Input material:
───
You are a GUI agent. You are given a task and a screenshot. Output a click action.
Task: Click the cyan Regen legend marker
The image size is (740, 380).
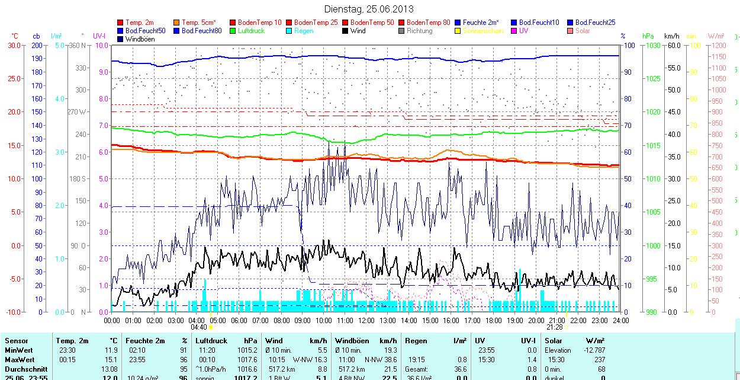289,31
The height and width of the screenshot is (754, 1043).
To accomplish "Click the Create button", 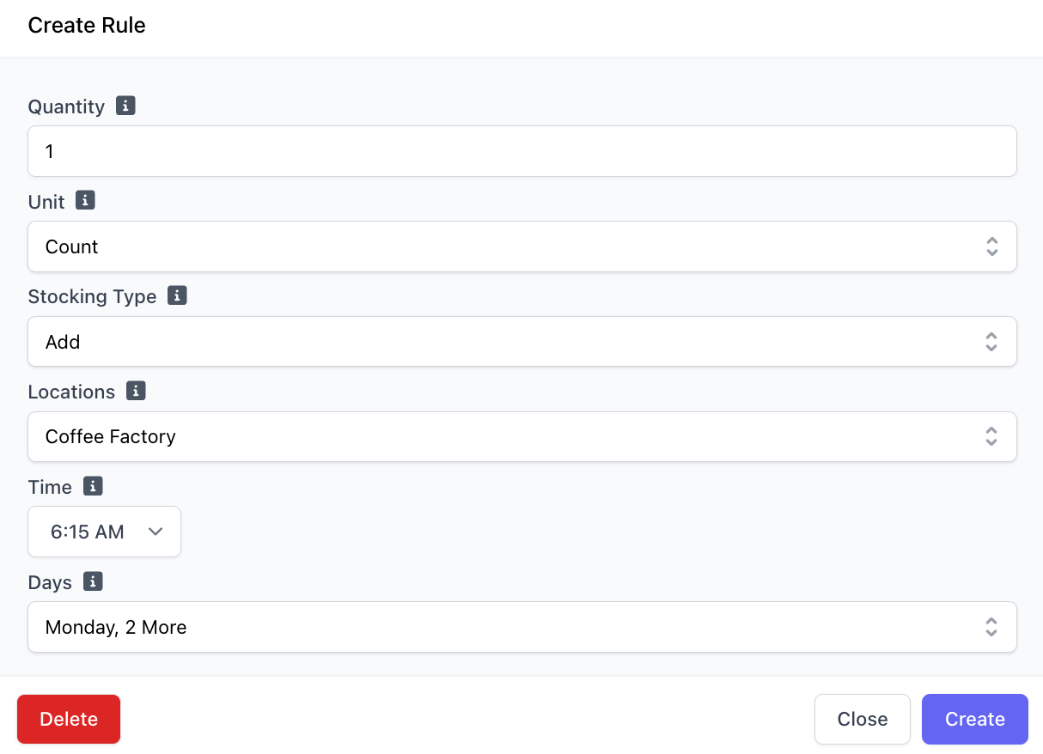I will (x=975, y=719).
───
What you have to do: In the records, count every line that includes "screenshot" and give the count alone.

Written response: 2